How can I argue that it is impossible to find a more "elementary" modulo expression? 
 A: This is not easy to prove; it relies on class field theory.
This MO question and its answers give an explanation.  The point is that (for all but finitely many $p$), we can write $p = x^2 + n y^2$ iff $p$ splits in the Hilbert Class Field of $\mathbb Q(\sqrt{-n})$,
and so we get a congruence condition iff the HCF is abelian over $\mathbb Q$.
This fails e.g. for $n = 23$.  (In this case the polynomials $f_{23}(x)$ can be taken to be $x^3 - x - 1$, and the HCF of $\mathbb Q(\sqrt{-23})$ is the $S_3$ extension of $\mathbb Q$ obtained as the splitting field of this polynomial.) 
In this case, one has the following statement: we can write an odd prime $p$,
different from $23$, in the form $x^2 + 23 y^2$ iff the coefficient of 
$q^p$ in $q \prod_{n=1}^{\infty}(1-q^n)(q-q^{23 n})$ equals $2$. (It is always either $-1,0,$ or $2$.)

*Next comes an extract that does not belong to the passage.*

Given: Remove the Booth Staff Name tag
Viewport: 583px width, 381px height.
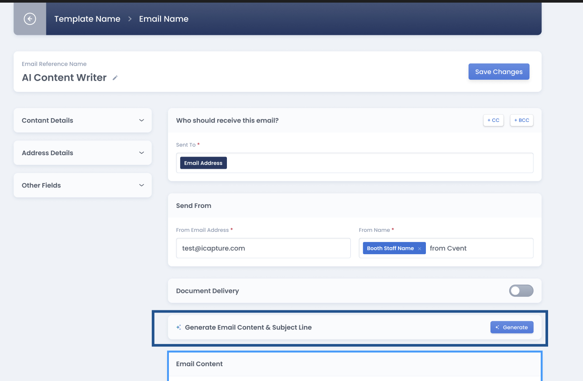Looking at the screenshot, I should click(x=419, y=248).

A: Got me. I think you can prove impossibility by clever use of Chebotarev density, especially Theorem 9.12 on page 188. The density of primes represented by a (positive) form is some $1/k.$ If these were collected in an arithmetic progression, except for a few that divide the discriminant, the progression would need to be $k n + b.$ And I think you can rule that out, at least by experimenting with any specific example; i encourage you to experiment with this, in the examples below.    
Let me give you some examples to chew on.
For odd primes $p \equiv 1 \pmod 3,$ there is an expression in integers $p = u^2 + 27 v^2 $ if and only if $2$ is a cube $\pmod p.$ The others are represented by $4 u^2 \pm 2 u v + 7 v^2.$
For odd primes other than $3$ itself with $p \equiv 1 \pmod 3,$ there is an expression in integers $p = u^2 + u v + 61 v^2 $ if and only if $3$ is a cube $\pmod p.$ The others are represented by $7 u^2 \pm  3 u v + 9 v^2.$
For odd primes other than $23$ with $(p | 23) = 1$ there is an expression in integers $p = u^2 + 23 v^2 $ if and only there are three distinct roots to $ x^3 - x + 1 \equiv 0 \pmod p.$  The others are represented by $3 u^2 \pm  2 u v + 8 v^2.$
For odd primes other than $31$ with $(p | 31) = 1$ there is an expression in integers $p = u^2 + 31 v^2 $ if and only there are three distinct roots to $ x^3 + x + 1 \equiv 0 \pmod p.$  The others are represented by $5 u^2 \pm  4 u v + 7 v^2.$